9 out of 10 Spaniards have a positive opinion of beef

According to a Sigma Dos survey for Provacuno – the beef interprofessional organization – Spaniards like beef. So much so that 89.9% of them have a good or very good image of this meat that they consider, in an almost identical percentage, rich and tasty, with great nutritional value, a high contribution of quality proteins and, ultimately, necessary for a complete and healthy diet.

The study provides other significant data, such as that for 88.2% of Spaniards beef is very or quite important in traditional Spanish cuisine and 75.9% consider it typical of Mediterranean cuisine. Tradition and modernity are complementary, and 71.8% think that beef is very or quite important in modern cuisine.

 

 

The beef, well cut and “grilled”

Furthermore, for 73.6% of Spaniards, the wide variety of cuts of beef not only allows for a wide variety of gastronomic experiences, but also positively affects the wallet, favoring affordable options. In this sense, it is those over 65 years of age who most highlight the variety of beef cuts.

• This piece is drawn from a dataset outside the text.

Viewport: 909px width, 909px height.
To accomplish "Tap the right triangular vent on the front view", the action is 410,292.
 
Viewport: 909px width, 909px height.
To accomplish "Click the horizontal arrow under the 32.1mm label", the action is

How do we like to consume beef?

Grilled is the preferred option for almost 4 out of 10 Spaniards (38.7%), followed by stew as a method of preparation (favorite option of 16.7%) and barbecue (14%). Furthermore, beef fillet is the easiest and quickest option to prepare compared to other types of dishes: 31.5% of Spaniards judge it this way, while 25.9% consider it the salad and 15. 6%, the pasta.

Although we live in a time where inflation is worrying, 61.8% consider that beef is the food that increases the least during Christmas and almost half (47.1%) consider that it cannot be included in their Christmas menu. missing some beef dish. It rises less… and is more usable: comparing different types of fresh food, Spaniards consider that beef is the one that generates the least waste.

Javier López has expressed his satisfaction upon verifying that 90% of Spaniards value beef positively, and encourages “to consume it this Christmas due to its price, cooking versatility, variety of cuts, diversity of recipes and excellent quality.”